• **Data extract**
= Beginning of Section =

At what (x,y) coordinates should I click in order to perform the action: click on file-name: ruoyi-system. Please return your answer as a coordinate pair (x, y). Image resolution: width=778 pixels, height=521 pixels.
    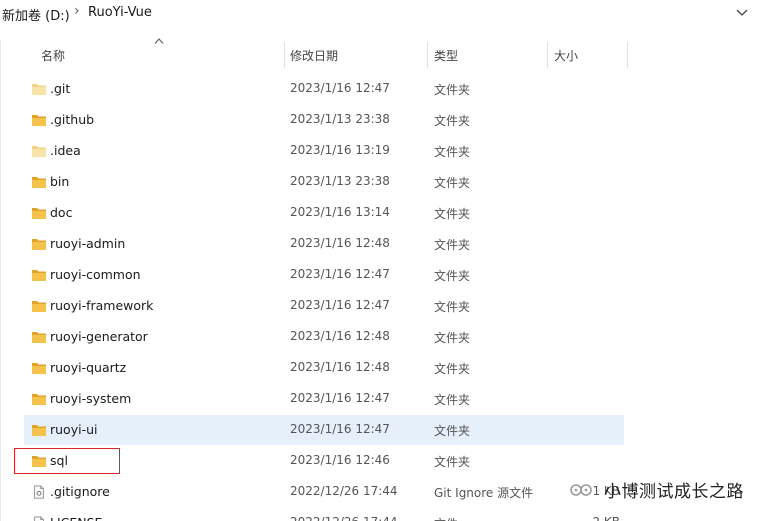
    Looking at the image, I should click on (91, 398).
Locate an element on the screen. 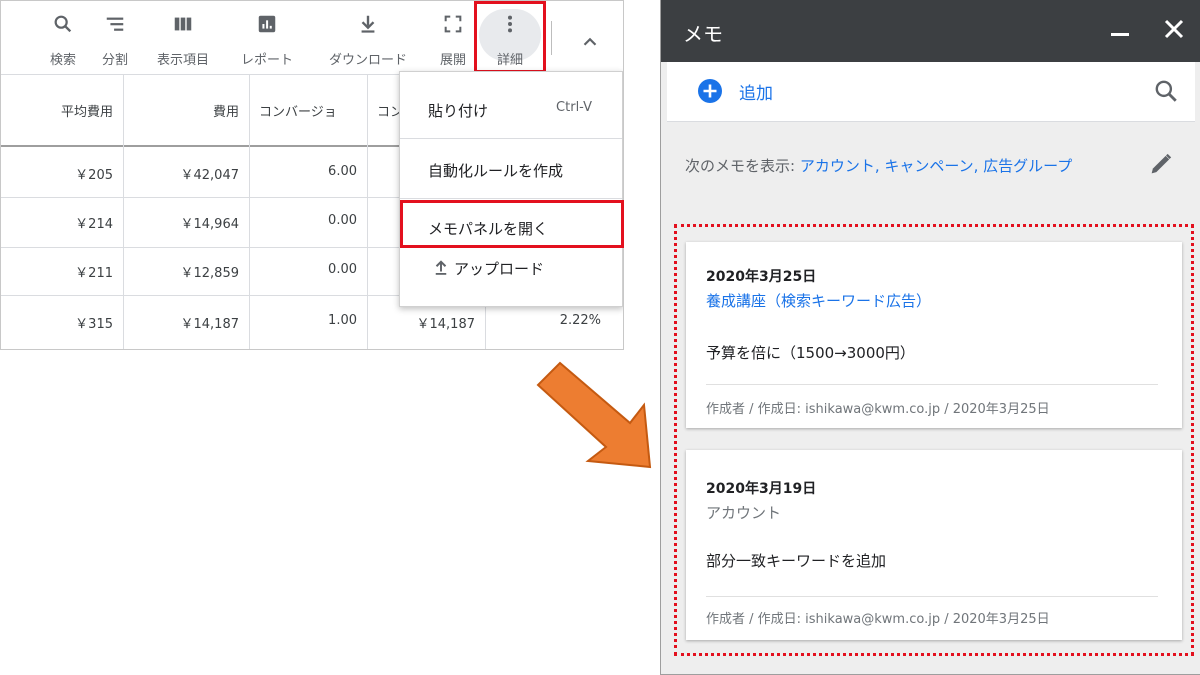  menu-item-label: アップロード is located at coordinates (500, 269).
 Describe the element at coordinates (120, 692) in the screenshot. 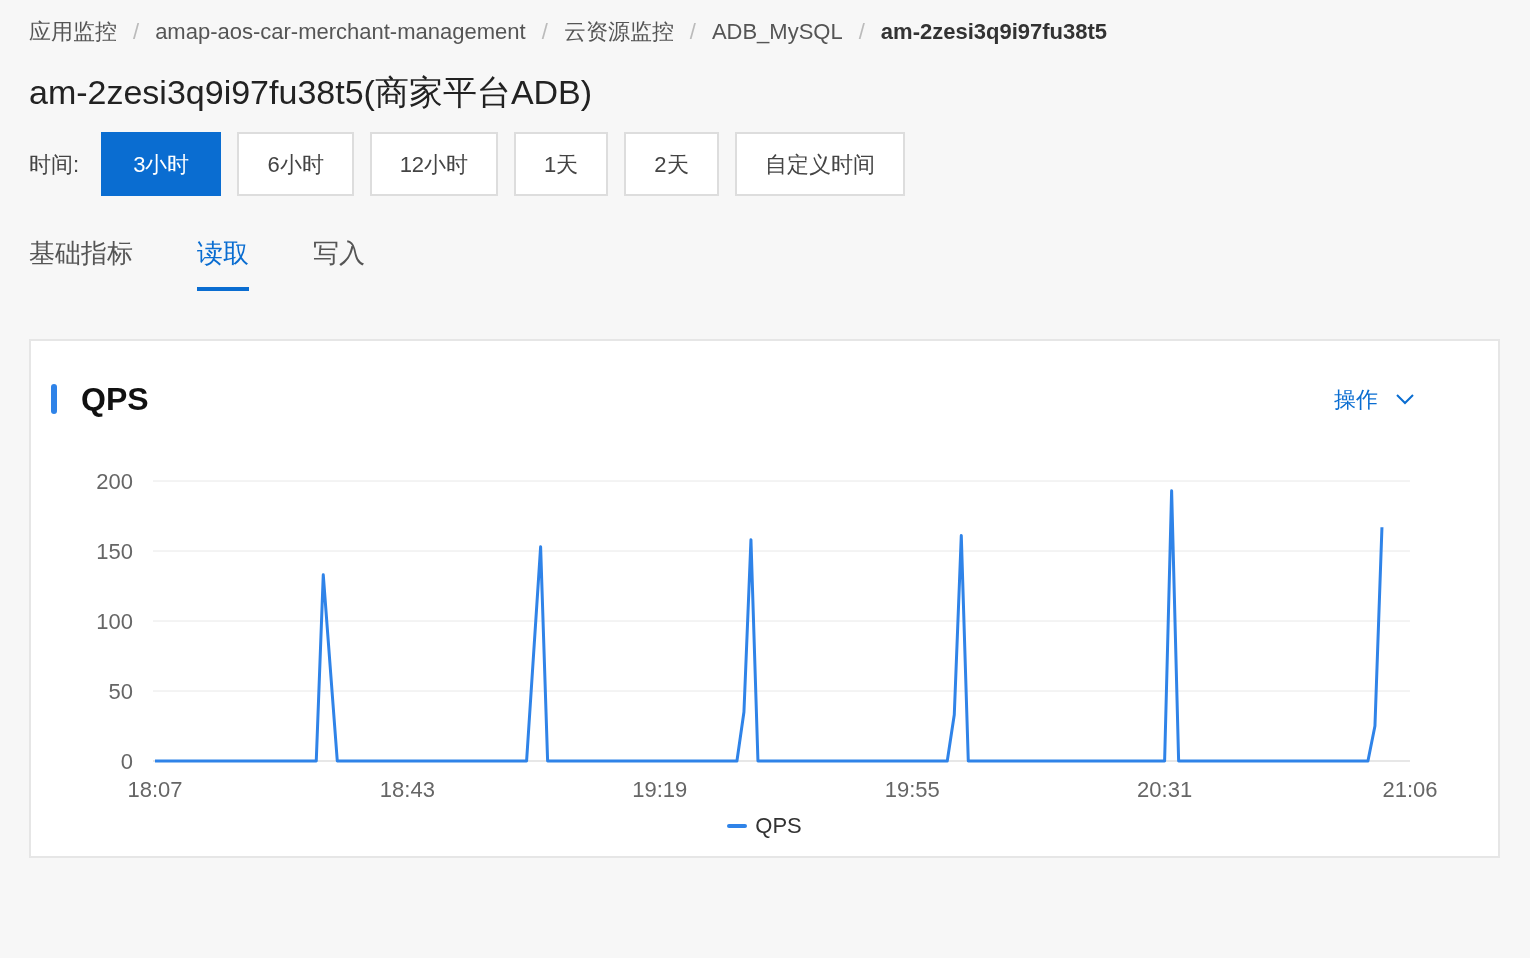

I see `y-axis-label: 50` at that location.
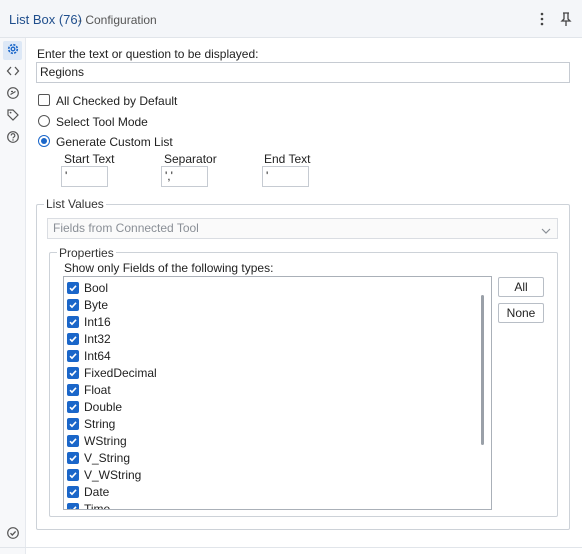  Describe the element at coordinates (257, 374) in the screenshot. I see `list-item: FixedDecimal` at that location.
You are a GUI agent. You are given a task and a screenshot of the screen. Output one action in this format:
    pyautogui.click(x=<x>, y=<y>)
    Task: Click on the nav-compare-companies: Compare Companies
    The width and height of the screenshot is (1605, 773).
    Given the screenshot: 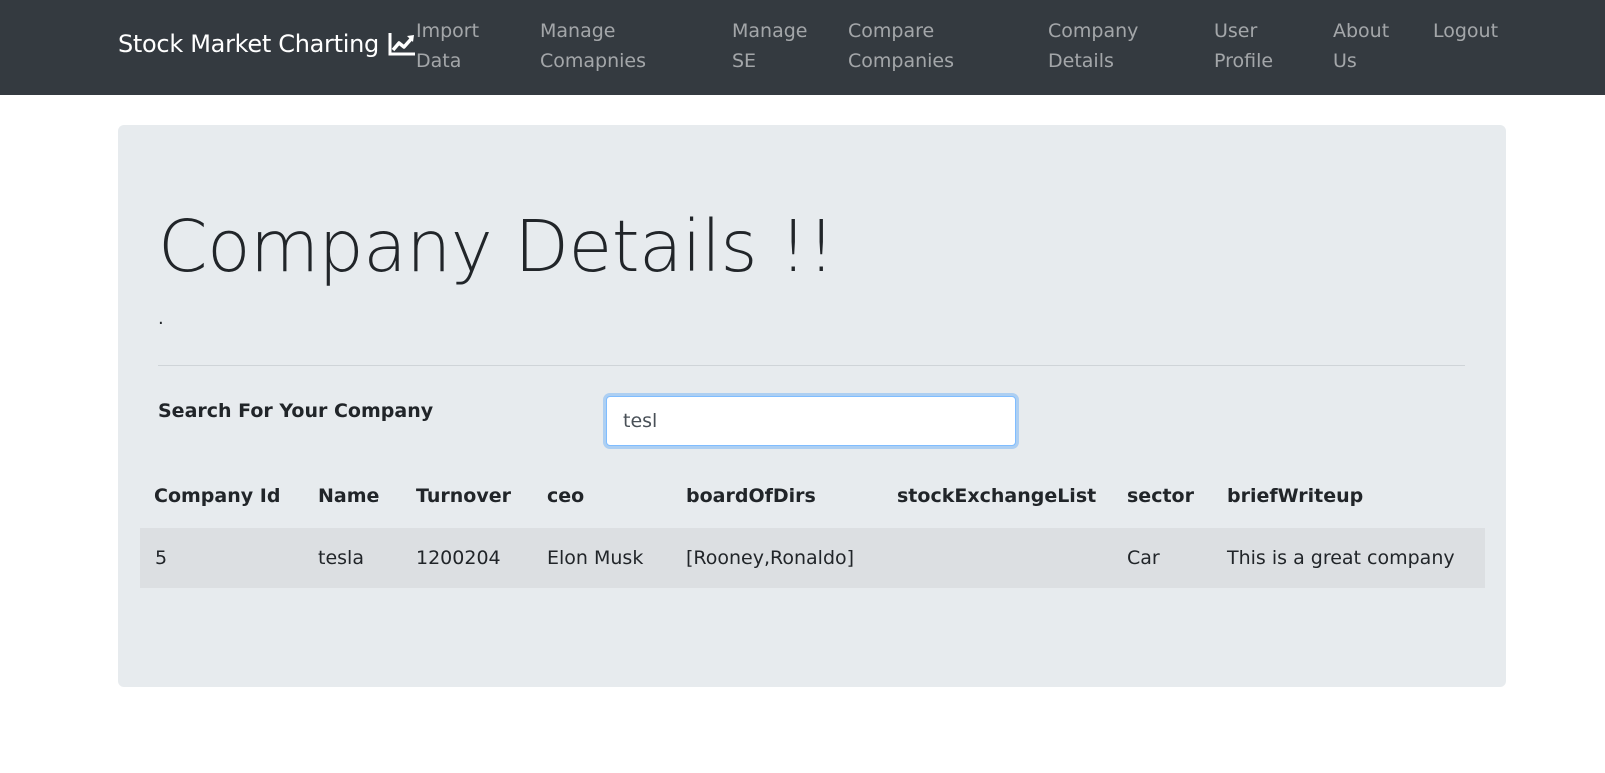 What is the action you would take?
    pyautogui.click(x=901, y=46)
    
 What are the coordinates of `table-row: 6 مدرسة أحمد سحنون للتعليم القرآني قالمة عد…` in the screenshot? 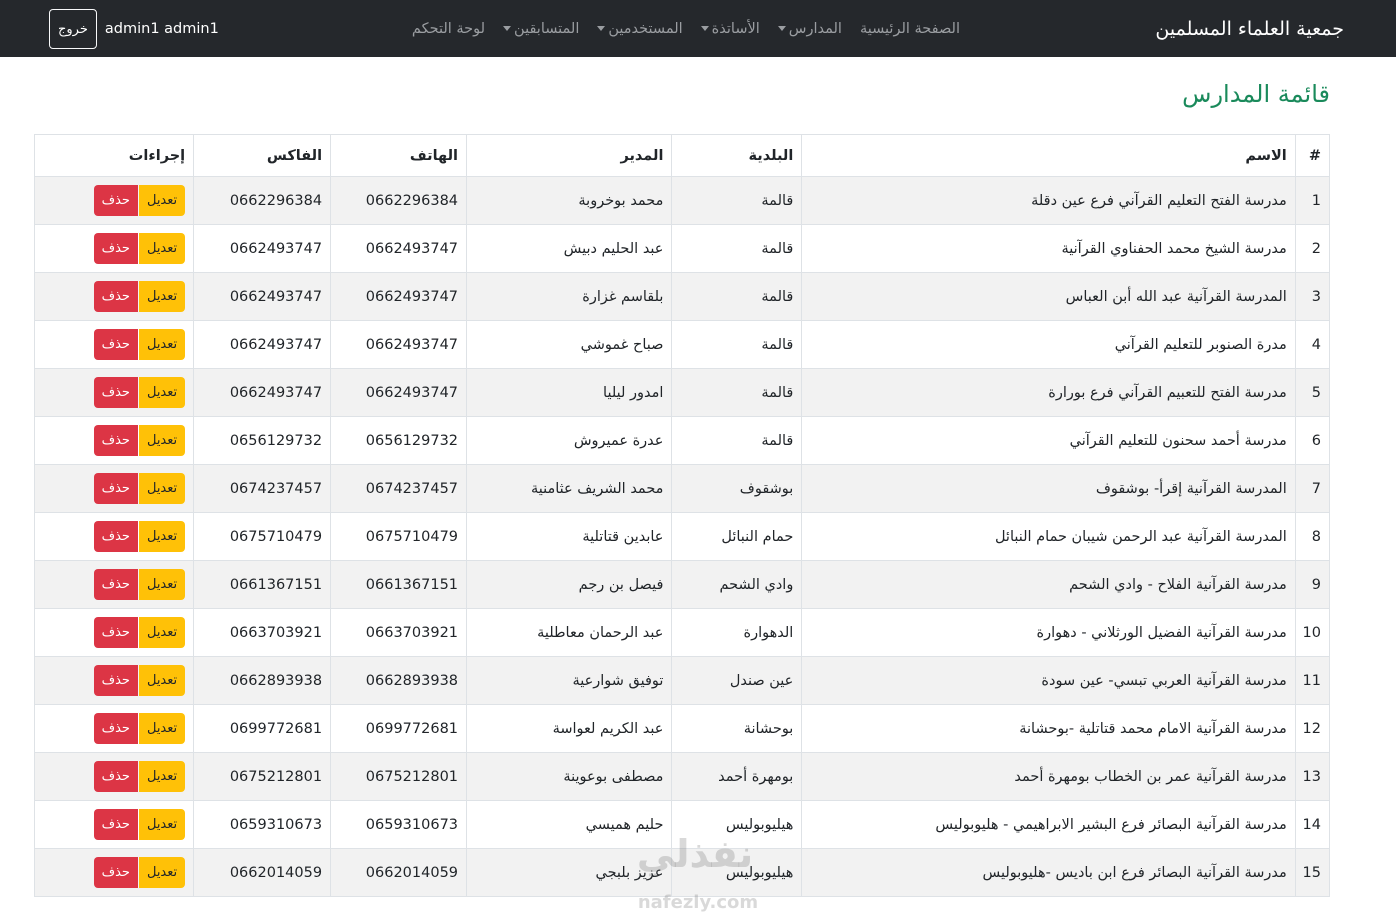 It's located at (682, 440).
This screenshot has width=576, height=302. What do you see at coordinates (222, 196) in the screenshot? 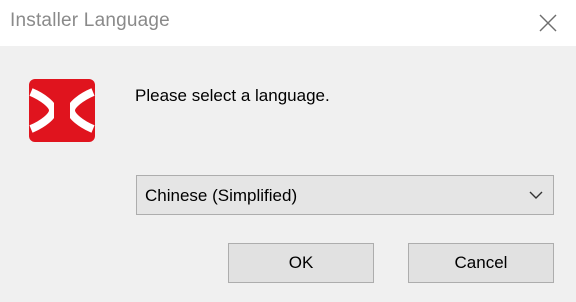
I see `language-select-value: Chinese (Simplified)` at bounding box center [222, 196].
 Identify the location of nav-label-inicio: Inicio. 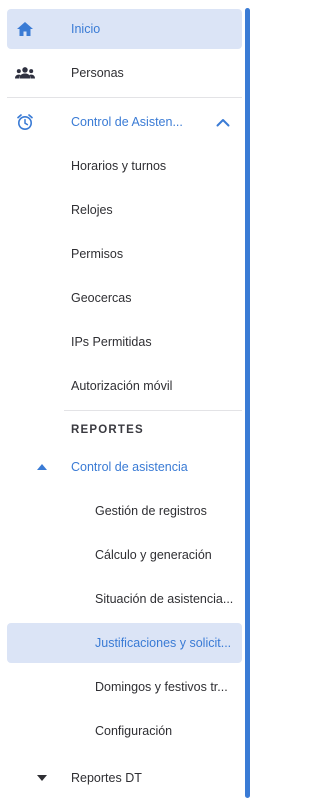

= End of Section =

• **What the task asks**
Rewrite everything from the line containing "This screenshot has" down to the end of the listing above as a numbered list, skipping blank lines and leaving out the pictures.

• **Written solution**
1. This screenshot has width=576, height=302. What do you see at coordinates (222, 196) in the screenshot? 
2. I see `language-select-value: Chinese (Simplified)` at bounding box center [222, 196].
3.  Identify the location of nav-label-inicio: Inicio. 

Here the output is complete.